◆ TASK DIRECTIONS
Echo back the entries below verbatim, starting at the line containing "Given: Collapse the Drill Down panel" and ending after the line containing "This screenshot has height=466, width=868.".

◆ RECORDS PROVIDED
▬▬▬▬▬▬
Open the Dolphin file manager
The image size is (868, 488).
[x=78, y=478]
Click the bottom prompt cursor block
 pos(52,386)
▬▬▬▬▬▬
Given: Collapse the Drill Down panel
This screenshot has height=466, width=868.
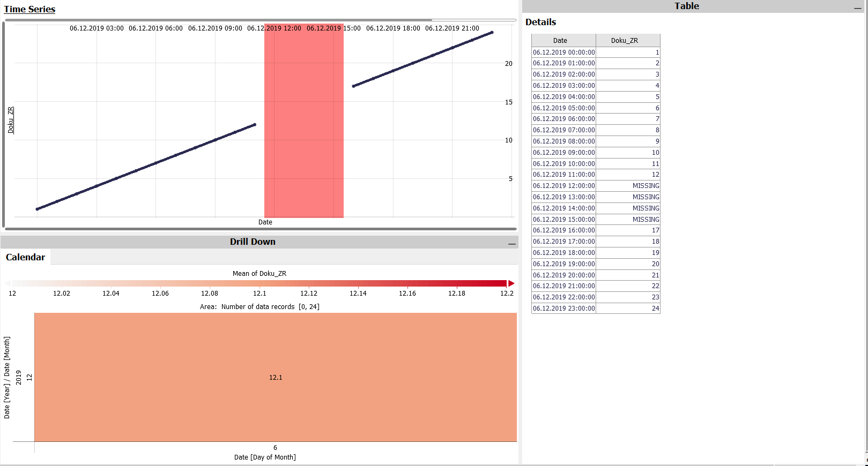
▬▬▬▬▬▬
◆ WRITTEN RESPONSE
Given: Collapse the Drill Down panel
This screenshot has height=466, width=868.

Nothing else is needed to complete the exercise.